## Task prompt
Your answer should hold only the lines from the one with "The height and" through the end of the records, repeated exactly and minus any pictures.
========================================
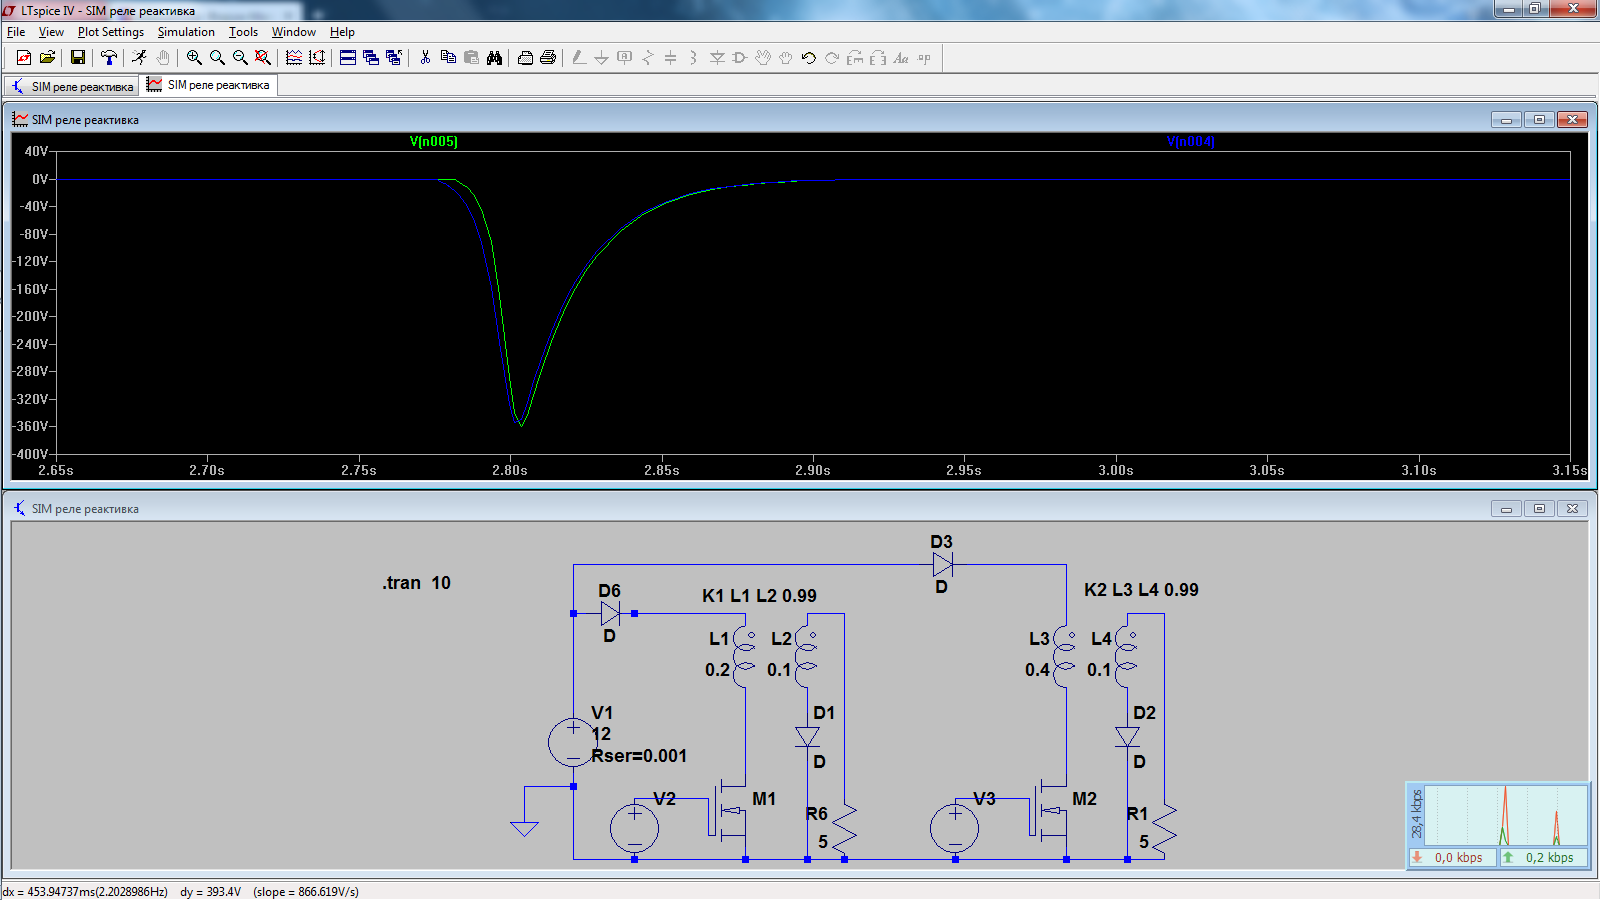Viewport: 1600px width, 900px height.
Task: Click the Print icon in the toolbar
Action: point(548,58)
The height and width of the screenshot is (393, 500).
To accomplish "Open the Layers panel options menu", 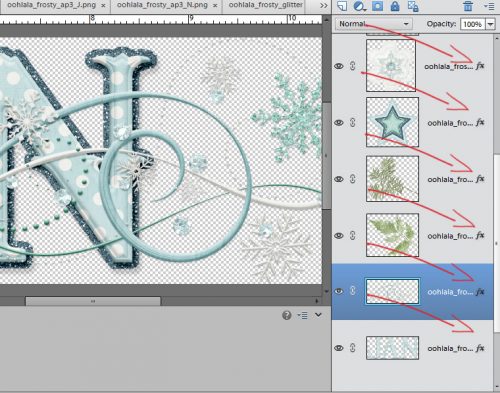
========================================
## Output below
The height and width of the screenshot is (393, 500).
To accomplish "Open the Layers panel options menu", 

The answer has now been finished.